*Records contained in a dataset*
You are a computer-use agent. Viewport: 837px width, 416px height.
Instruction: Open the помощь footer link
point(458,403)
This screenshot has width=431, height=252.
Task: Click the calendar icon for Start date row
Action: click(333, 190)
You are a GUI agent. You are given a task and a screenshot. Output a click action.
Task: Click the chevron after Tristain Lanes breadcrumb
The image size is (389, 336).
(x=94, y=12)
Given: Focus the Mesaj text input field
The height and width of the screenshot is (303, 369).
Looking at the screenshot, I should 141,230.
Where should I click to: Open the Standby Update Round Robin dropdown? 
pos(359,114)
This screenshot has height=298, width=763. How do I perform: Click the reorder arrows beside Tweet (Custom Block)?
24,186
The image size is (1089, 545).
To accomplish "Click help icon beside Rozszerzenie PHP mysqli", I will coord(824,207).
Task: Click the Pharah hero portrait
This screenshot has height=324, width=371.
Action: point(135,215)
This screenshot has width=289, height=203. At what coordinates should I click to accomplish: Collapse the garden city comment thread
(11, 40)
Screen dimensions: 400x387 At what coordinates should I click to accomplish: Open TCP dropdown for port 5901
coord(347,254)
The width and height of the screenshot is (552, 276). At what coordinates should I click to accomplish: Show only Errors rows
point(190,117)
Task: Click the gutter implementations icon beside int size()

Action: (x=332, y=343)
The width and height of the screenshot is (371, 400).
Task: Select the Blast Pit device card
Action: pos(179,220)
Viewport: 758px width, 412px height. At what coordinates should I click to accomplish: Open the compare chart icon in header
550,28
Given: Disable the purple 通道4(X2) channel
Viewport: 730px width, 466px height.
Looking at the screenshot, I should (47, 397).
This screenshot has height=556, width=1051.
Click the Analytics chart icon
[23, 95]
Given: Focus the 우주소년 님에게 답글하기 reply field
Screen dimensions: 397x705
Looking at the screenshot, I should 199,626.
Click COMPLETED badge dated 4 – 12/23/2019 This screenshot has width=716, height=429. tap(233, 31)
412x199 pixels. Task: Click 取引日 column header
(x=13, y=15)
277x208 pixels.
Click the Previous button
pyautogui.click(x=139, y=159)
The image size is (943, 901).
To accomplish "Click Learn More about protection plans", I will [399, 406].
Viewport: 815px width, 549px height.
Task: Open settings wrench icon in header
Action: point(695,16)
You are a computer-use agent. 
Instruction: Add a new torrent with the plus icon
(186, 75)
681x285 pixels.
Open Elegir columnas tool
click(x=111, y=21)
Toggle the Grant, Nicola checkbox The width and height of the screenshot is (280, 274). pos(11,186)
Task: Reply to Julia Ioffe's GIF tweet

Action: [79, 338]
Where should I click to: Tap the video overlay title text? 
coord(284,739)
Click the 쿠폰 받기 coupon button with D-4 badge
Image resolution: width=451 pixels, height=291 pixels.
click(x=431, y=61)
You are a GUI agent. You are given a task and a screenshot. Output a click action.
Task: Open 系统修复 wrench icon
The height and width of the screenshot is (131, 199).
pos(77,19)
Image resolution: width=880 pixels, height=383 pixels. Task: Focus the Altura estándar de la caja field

*Problem statement*
Give back, unchanged, every line from the one with "Where should I click to: Tap" to the end of the entries above.

*Answer to the problem*
Where should I click to: Tap the video overlay title text? 
coord(284,739)
Click the 쿠폰 받기 coupon button with D-4 badge
Image resolution: width=451 pixels, height=291 pixels.
click(x=431, y=61)
You are a GUI agent. You are given a task and a screenshot. Output a click action.
Task: Open 系统修复 wrench icon
The height and width of the screenshot is (131, 199).
pos(77,19)
Image resolution: width=880 pixels, height=383 pixels. Task: Focus the Altura estándar de la caja field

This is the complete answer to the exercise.